Start-up founders drop global aspirations, rank edtech and crypto as most overhyped sectors: Report

Start-up founders drop global aspirations, rank edtech and crypto as most overhyped sectors: Report

Start-up founders expect tougher fundraising environment, drop global aspirations, says InnoVen Capital report

Start-up founders expect tougher fundraising environment, drop global aspirations, says InnoVen Capital report
Binu Paul
  • Feb 08, 2023,
  • Updated Feb 08, 2023, 7:15 PM IST

Start-up founders are bracing for a tougher fundraising environment in 2023 as global economic conditions remain unfavorable and focus shifts towards profitability over growth. They are putting off or dropping their global expansion plans, reveals a report by venture debt firm InnoVen Capital.

Over half of the founders surveyed (58 per cent) believe that the fund-raising environment will be much tougher in 2023. While commerce, fintech, and enterprise SaaS founders had the most favorable experience in 2022, consumer brands and fintech founders are the most optimistic about 2023 funding environment.

An increasing amount of founders (41 percent in 2022, up from 27 per cent in 2021) consider the ability to provide follow-on funding as the key factor in choosing a lead investor.
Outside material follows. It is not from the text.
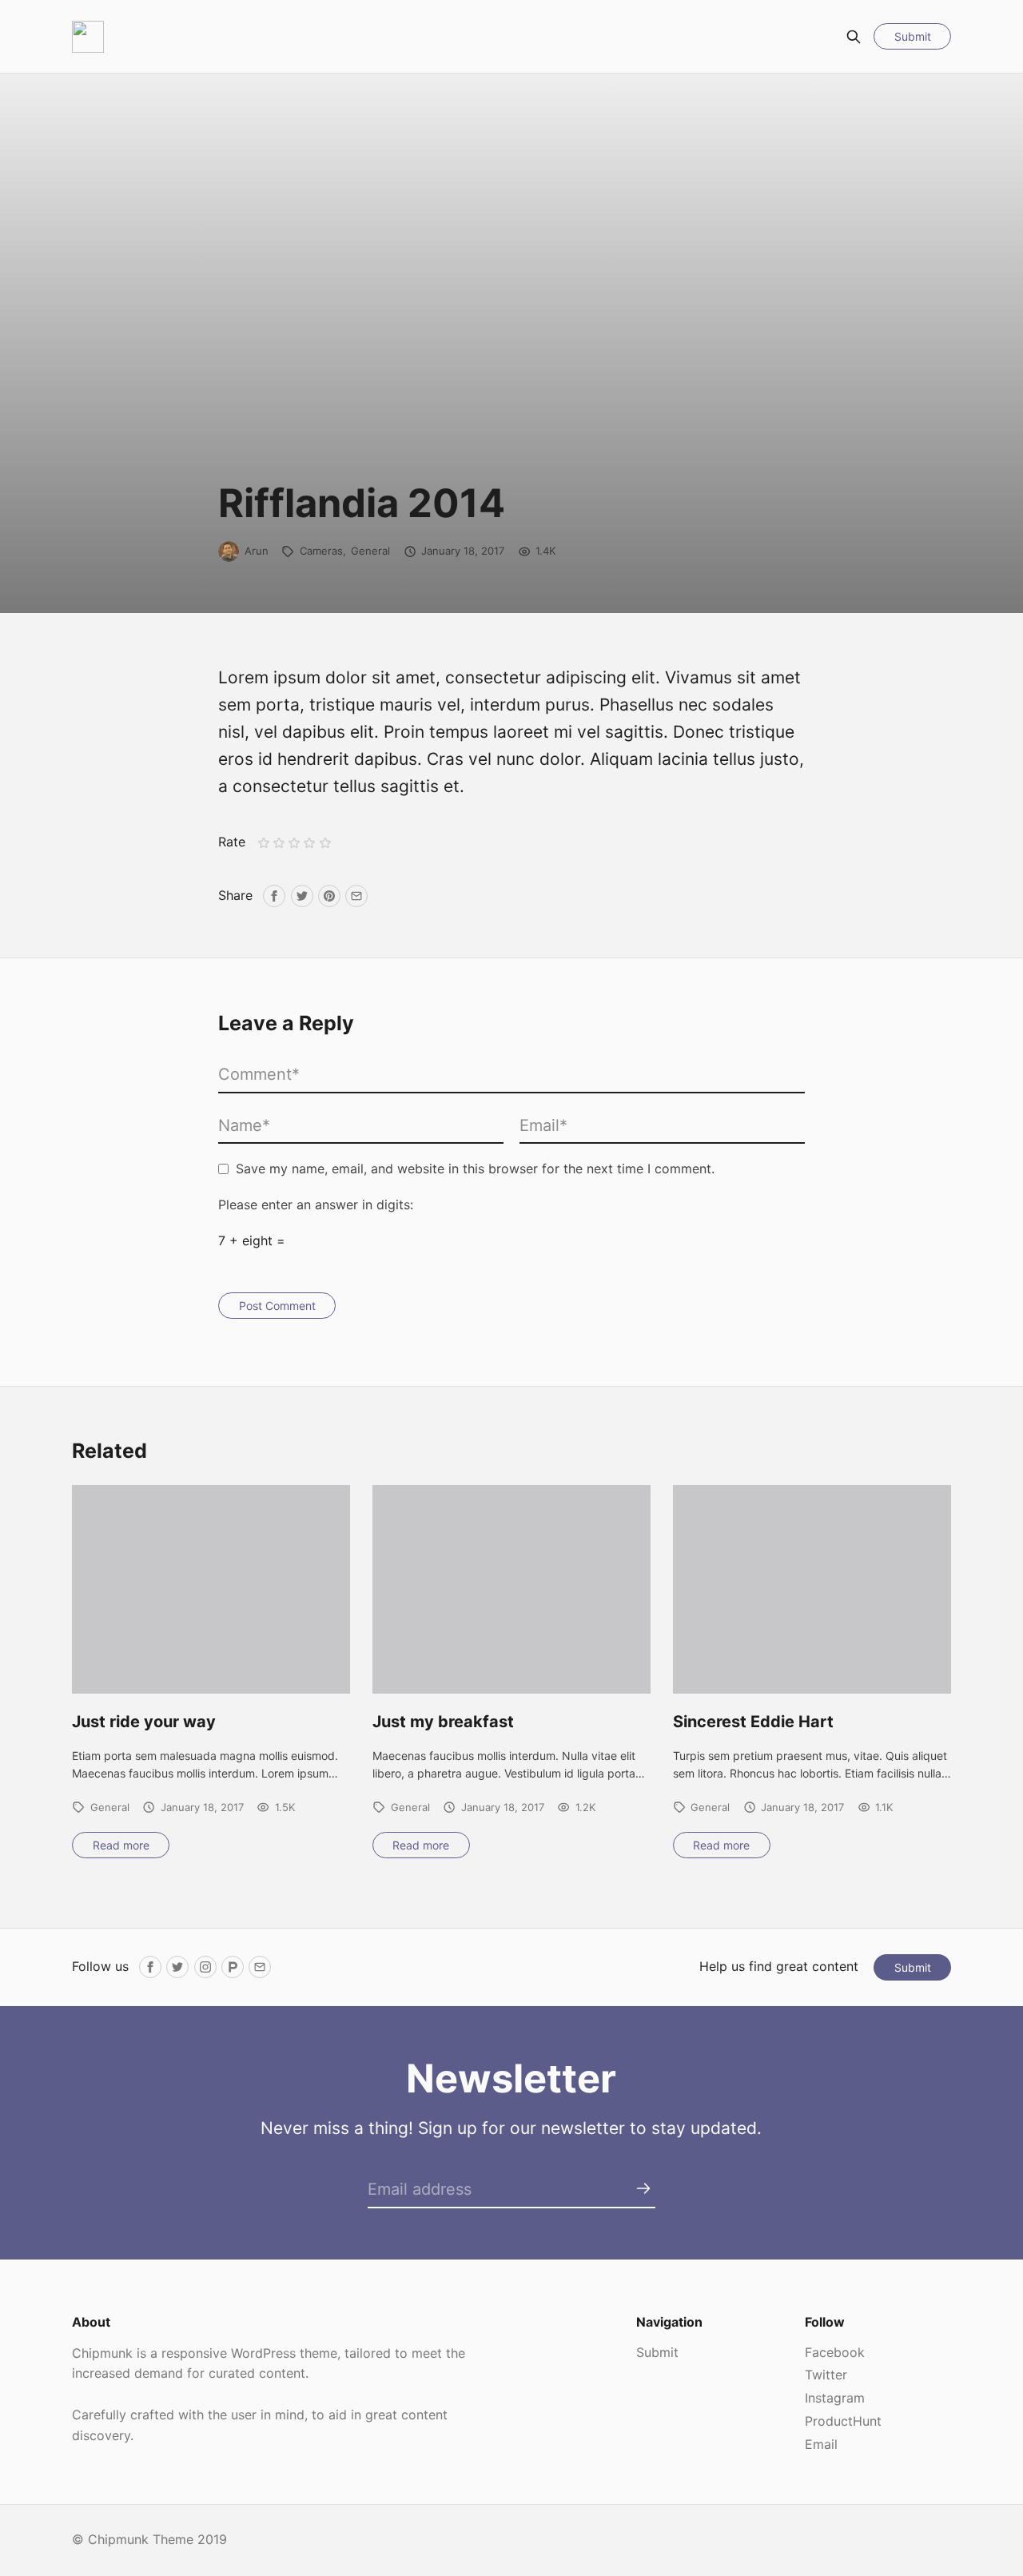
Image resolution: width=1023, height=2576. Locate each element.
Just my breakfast (443, 1721)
Indian start-ups’ global aspirations have also taken hit. Less than half of the surveyed founders (49 per cent) plan to grow outside the Indian market versus 61 per cent which had overseas expansion plans in 2021.
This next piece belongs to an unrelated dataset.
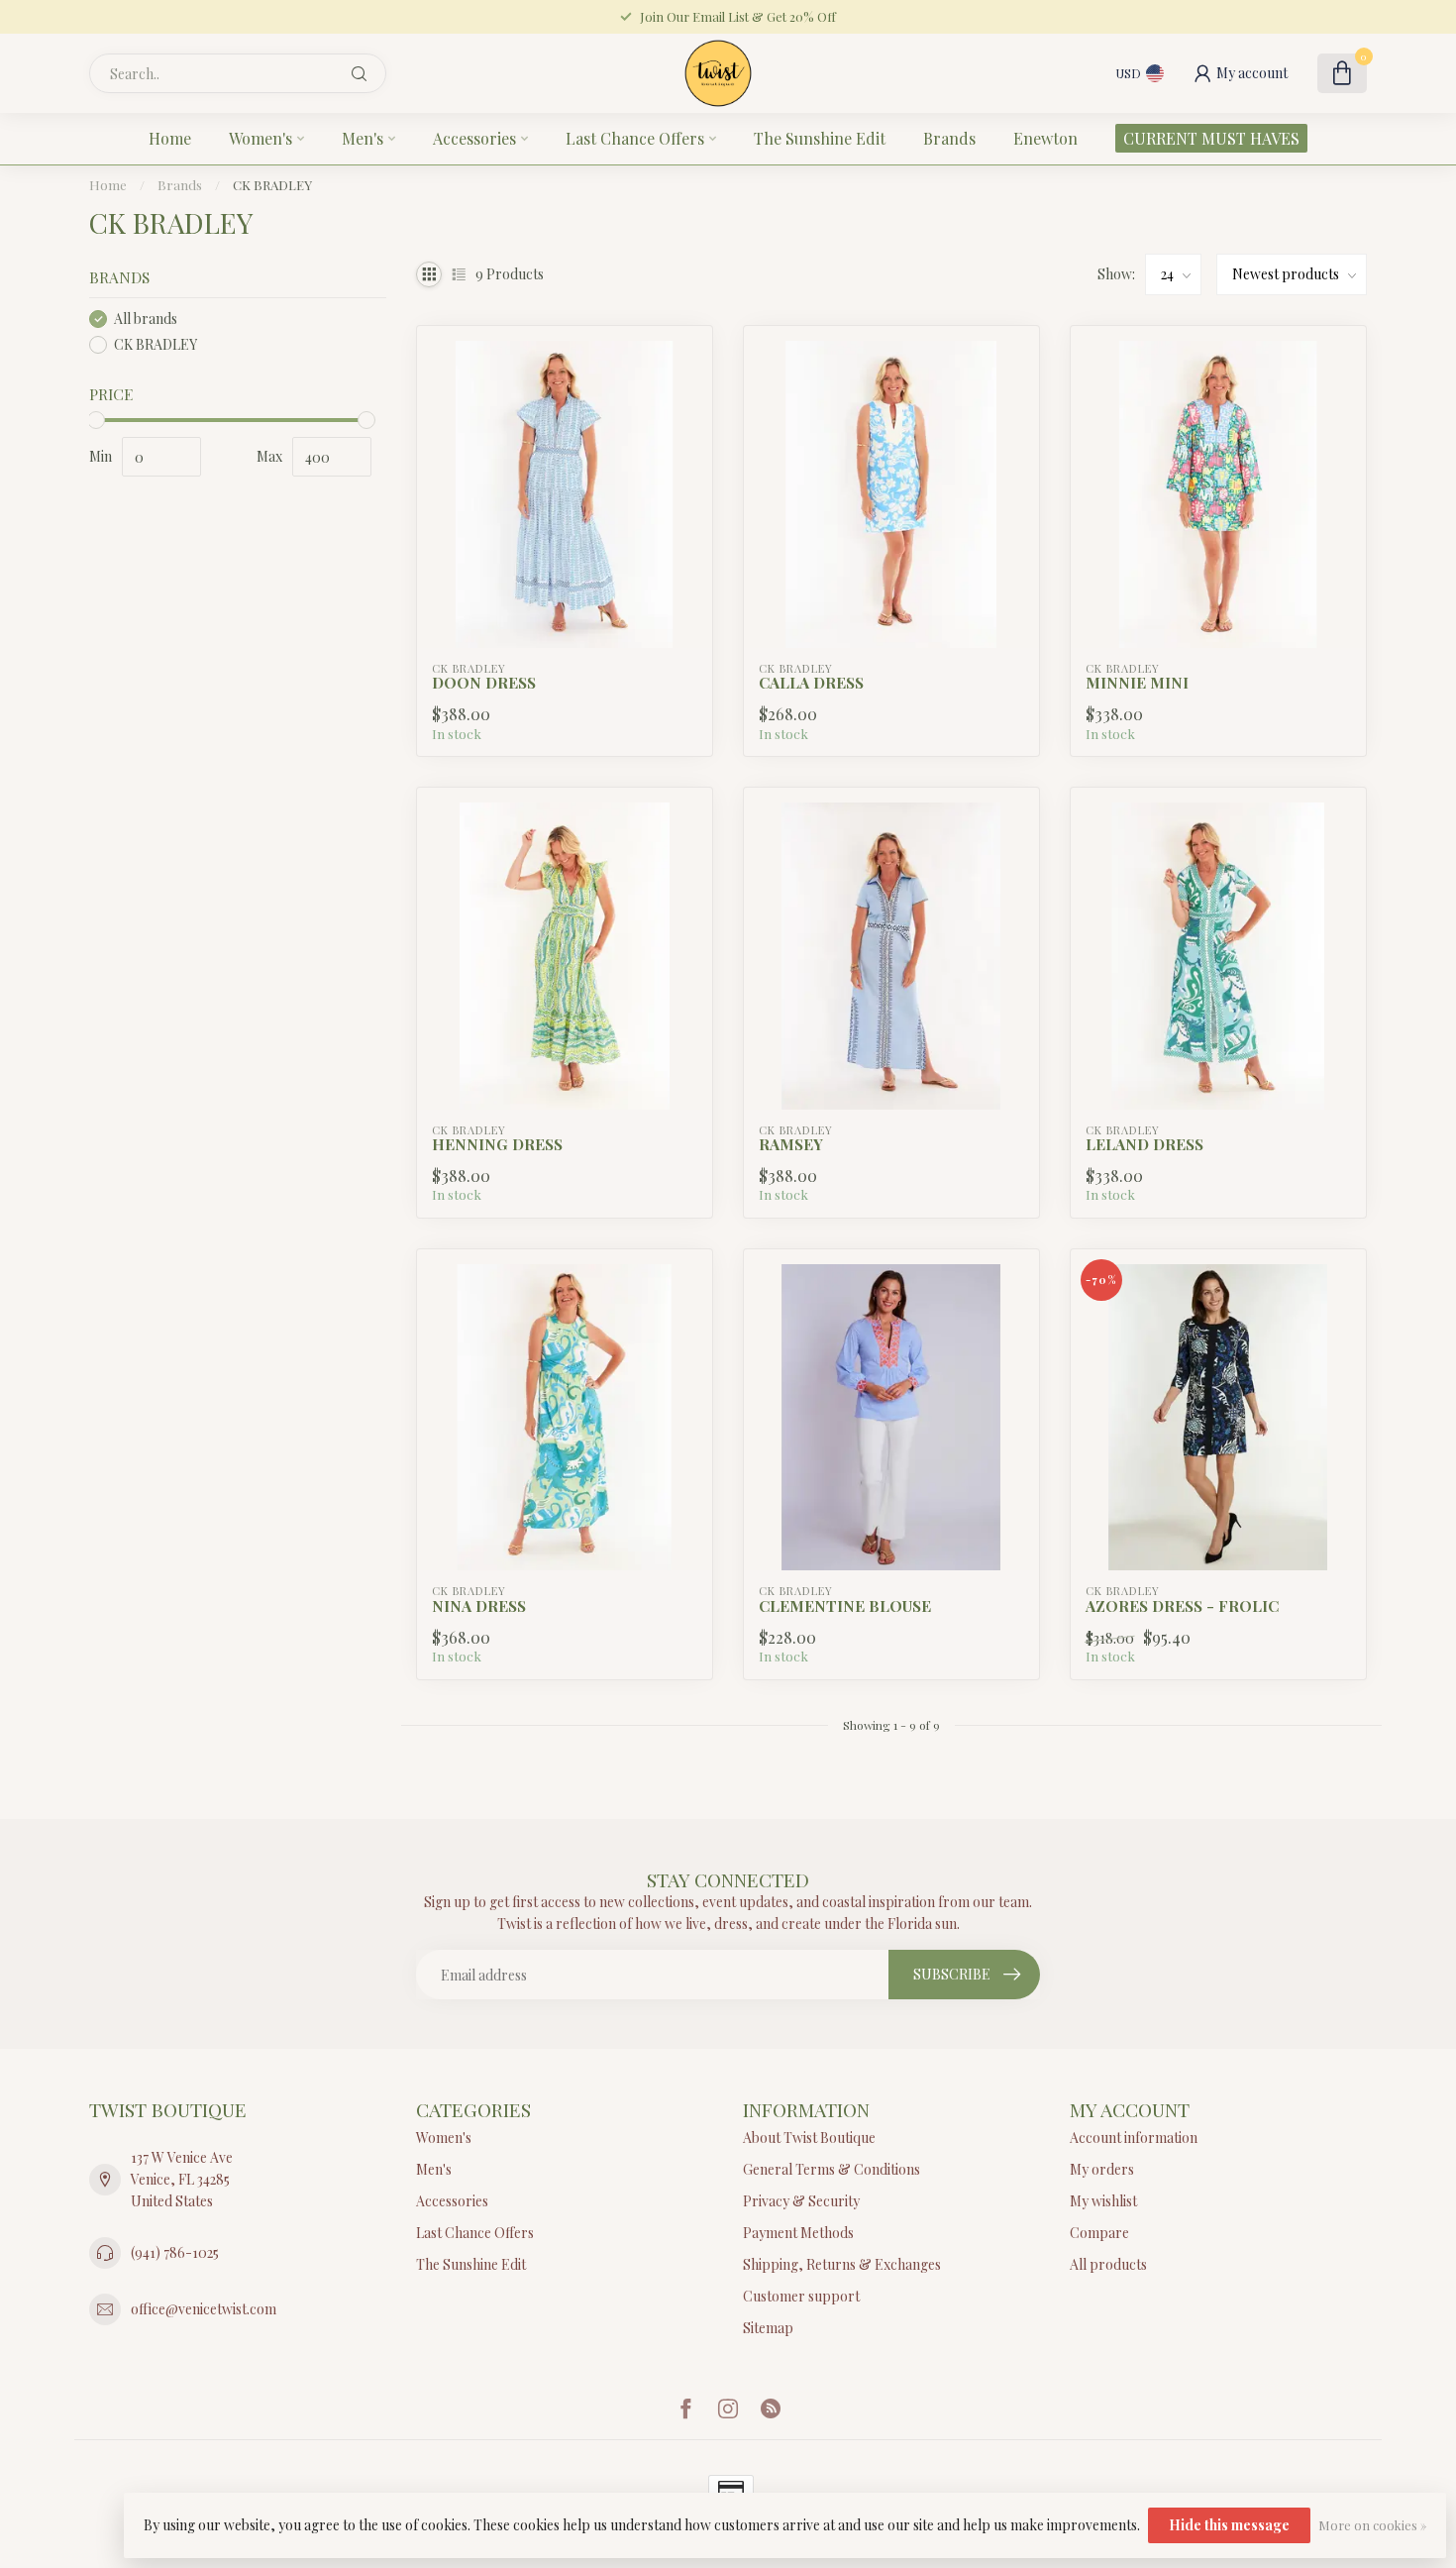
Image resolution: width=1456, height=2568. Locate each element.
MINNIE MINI (1137, 683)
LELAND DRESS (1144, 1144)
About 29 per cent of the surveyed founders ranked edtech as the most overhyped sector followed by crypto (17 per cent) and fintech (15 per cent) while healthtech and agritech (11 per cent each) were chosen as the most under-hyped sector. Profitability gains significant importance unlike prior years when growth was a priority, the study finds. For the first time in seven years, founders had higher bias for profitability over growth as 55 per cent of the surveyed founders stated profitability as a bigger focus area, compared to only 17 per cent in 2021. About 19 per cent of founders claim to be EBITDA profitable, while 62 per cent aim to turn EBITDA profitable in the next 2 years, up from 51 per cent last year. In growth/late-stage, 70 per cent of founders have higher focus on profitability, significantly up from 14 per cent in 2021 while in early stages, bias for growth has slowed down to 67 per cent in 2022, from 80 per cent in the previous year. Profitability and product market fit are top two priorities for founders in 2023. Despite the recent volatility of tech stocks in the public market, Indian founders are increasingly looking towards a domestic Initial Public Offering (IPO) as the likely mode of exit. Majority of founders (63 per cent) chose a domestic IPO listing as the most preferred exit option compared to 58 per cent in 2021.

Expected timeline for exits for most founders is in the 3–5 year horizon. In growth stages, only 15 per cent of founders expect an exit event in next two years while 22 per cent is unsure on exit timelines. Hiring is expected to slow down with just 38 per cent of founders expecting a higher pace of hiring, predominantly in early-stage companies. Enterprise SaaS and Agritech founders were the most bullish on hiring. The survey also highlighted that hiring good talent is still a challenge for founders. Improving gender diversity continues to be a challenge and trends remain largely in line with last year. 67 per cent of the companies have fewer than 20 per cent women in leadership roles, and 38 per cent had fewer than 10 per cent women leaders.

The report surveyed 120 founders across sectors and stages of which 61 per cent run growth/late stage companies and 39 were early-stage companies.